I do not think that the carbon floor price is a very good policy. It is not bankable. I know no one who is able to invest on the back of it. In fact, I have heard from suppliers that they are now no longer able to get PPAs for their thermal plant more than two years in advance because of the uncertainty of the carbon floor price. It is a suboptimal policy and it does make me wonder whether the Treasury is happy to throw its fine logic about not going further than Europe and always keeping with the pack out of the window the minute that the revenue starts to flow in. That is clearly what that mechanism is designed for.
It is scandalous that the Chancellor thought that it was insufficiently interesting even to mention it in his Budget, yet it will be raising billions—I repeat, billions—in revenue in the coming years. It has started already. There is a total illogicality here in the Government’s position. On the one hand, we are happy to introduce carbon floor prices and are trying to interfere with the merit order but, on the other hand, we are not prepared to give the consumer—the citizen—the reassurance that this is being done with the purpose of reducing the carbon intensity. That is the simplest, cheapest and most cost-effective way of reducing our carbon and meeting our targets.

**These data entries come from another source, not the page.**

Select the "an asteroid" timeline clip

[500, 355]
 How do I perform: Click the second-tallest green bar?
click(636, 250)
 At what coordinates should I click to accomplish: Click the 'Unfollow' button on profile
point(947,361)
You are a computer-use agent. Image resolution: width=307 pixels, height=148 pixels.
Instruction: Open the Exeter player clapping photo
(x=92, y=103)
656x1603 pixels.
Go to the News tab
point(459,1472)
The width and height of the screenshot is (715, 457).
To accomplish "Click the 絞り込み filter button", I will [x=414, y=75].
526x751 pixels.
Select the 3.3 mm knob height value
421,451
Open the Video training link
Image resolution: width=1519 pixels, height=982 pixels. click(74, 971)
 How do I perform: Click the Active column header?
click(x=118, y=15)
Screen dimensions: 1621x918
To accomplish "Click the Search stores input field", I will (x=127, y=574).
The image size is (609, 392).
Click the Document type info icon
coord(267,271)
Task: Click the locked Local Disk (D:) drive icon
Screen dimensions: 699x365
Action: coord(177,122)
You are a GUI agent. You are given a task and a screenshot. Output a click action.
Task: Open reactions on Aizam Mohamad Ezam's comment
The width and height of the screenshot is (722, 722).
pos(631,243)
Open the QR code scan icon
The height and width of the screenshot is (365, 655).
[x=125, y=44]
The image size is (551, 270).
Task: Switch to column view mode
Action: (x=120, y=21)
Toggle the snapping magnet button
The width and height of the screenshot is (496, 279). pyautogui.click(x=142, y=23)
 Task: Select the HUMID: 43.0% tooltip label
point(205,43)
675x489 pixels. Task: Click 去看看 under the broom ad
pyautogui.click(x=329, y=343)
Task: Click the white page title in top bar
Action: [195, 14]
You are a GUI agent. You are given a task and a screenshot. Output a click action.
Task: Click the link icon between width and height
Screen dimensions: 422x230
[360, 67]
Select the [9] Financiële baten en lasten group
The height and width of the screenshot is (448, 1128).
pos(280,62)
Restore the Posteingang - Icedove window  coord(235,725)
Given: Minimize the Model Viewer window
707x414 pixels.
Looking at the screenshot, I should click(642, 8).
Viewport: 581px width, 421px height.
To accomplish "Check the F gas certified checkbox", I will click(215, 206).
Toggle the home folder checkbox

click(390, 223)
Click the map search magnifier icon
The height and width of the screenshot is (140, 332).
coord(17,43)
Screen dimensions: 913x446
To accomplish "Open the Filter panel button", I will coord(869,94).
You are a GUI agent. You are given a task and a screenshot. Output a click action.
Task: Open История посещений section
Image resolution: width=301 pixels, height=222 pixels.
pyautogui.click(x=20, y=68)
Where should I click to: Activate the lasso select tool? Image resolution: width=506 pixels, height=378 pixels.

I take the point about the 2020 target being quite soon. I put it at 2020 simply to point out that there is this 200 grams of carbon intensity that can be got at overnight. The Government should be spending every effort to try to make sure that that is achieved. I am afraid that the carbon floor price does not achieve that. It simply is not bankable and people do not feel confident to invest on the back of it.
I think that the 2025 target is necessary, partly because the fourth carbon budget which parallels it is subject to a complete lack of clarity. The Secretary of State’s report on setting the fourth carbon budget states quite clearly that the Government intend to make full use of flexibility and that if Europe does not change its targets in the ETS, we will revise that budget upwards. Where is the certainty there? There is none. A decarbonisation target would absolutely provide that certainty for 2025. We would then be in a much stronger position to meet our 2030 targets.
I will, of course, withdraw the amendment but I wonder whether the Minister would indulge me and perhaps ask her officials to consider a 2025 target and the advantages that might deliver. On that basis, I am happy to withdraw the amendment.